Se le vio en restaurantes de primer nivel. Mandando a otros, con uniforme distintivo del resto de los uniformados que atendían presurosos las mesas. Diestro con la charola, las copas, los vinos. A sus órdenes señor.

Muy formal y simpático. Rápido y eficiente. Sencillamente jovial, simplemente atento, invariablemente servicial.

Y con la misma eficiencia se lo fue comiendo la bebida y la esnifeada. Lo fue devorando por dentro, pudriéndolo todo. Demacrado y ojeroso se le vio detrás de la barra de un bar céntrico, pero arrabalero.

La sicodelia ahí, en las paredes pintadas de un mural loco y funámbulo. La música de calidad, entre el jazz y el swing, un poco de rock allá, un bolero después, un son más tarde.

Y él con su carrujo de mota. Con esas bebidas embrujantes bajo la tabla superior de la barra. Con sus vasos, sus botellas, sus bolsitas, los guatos, los envoltorios, entre las piernas, bajo los calcetines, en la bolsa izquierda, en la trasera, en la mochila.

Ya traía arañado el rostro. El tiempo corrió de prisa por su piel. Su cara se arrugó de pronto. Enjuto, hasta parecía más chaparrito, más bajo. Y más viejo. Corvo, como ciego, como enano, como lento, como lerdo. Así andaba entre pasillos, baños y mesas.

Una de esas salidas, de madrugada. Lo esperó la chota. La patrulla se deslizó despacio sobre el chapopote. Las torretas encendidas. Los dos policías en la cabina, afilando la mirada, sobando carteras, domando el tolete, las esposas y esa .38 especial.

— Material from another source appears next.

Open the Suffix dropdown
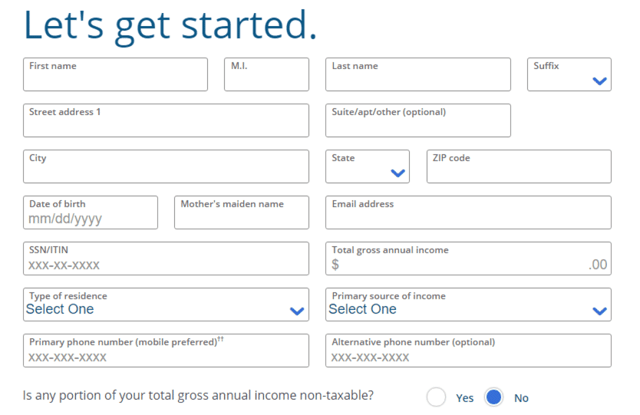The image size is (640, 415). pyautogui.click(x=569, y=75)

Párate ai, le dijo el conductor de la patrulla, que parecía el jefe. El otro se bajó, se le acercó. Lo esculcó. Le abrió las piernas. Pasó sus manos toscas por todos los rincones. Y le encontró el clavo.

Droga. Andas mal muchacho. Te va a llevar la fregada. Ya te chingaste.

Es para mí, para mi consumo, oficial. Nada, nada. Qué consumo ni qué nada. Con esto te pasaste de la raya.

Se veía el rostro de un adicto. La mirada naufragante de un drogo. El andar, el pararse, de un ser perdido, más allá de esa banqueta, ese barrio, esa acera. Era casi medio kilo de cristal en esa mochila.

En la cárcel primero lo visitaron sus amigos. Después nadie. Ellos dijeron está cabrón. Cada que voy me arrebata el dinero. Sigue consumiendo. Consumiéndose.

Tenía una mujer, un hijo. Tenían años de casados. Él tenía dos cuando se separaron. Tenía todo eso. Pero ya nadie lo visita.

Ahí, entre rejas, sigue caminando despacio pero seguro su sendero: la perdición. Ya nadie lo toma en serio, no hay ni despojos de aquel eficiente y pulcro mesero. Y hasta su abogado, macabro y diabólico al fin, le dijo: sales en cinco semanas.

Él sonrió. Libertad, pensó. Pero el abogado le aclaró de inmediato: sí, en cinco semanas, pero cinco semanas santas.

Artículo publicado el 15 de mayo de 2022 en la edición 1007 del semanario Ríodoce.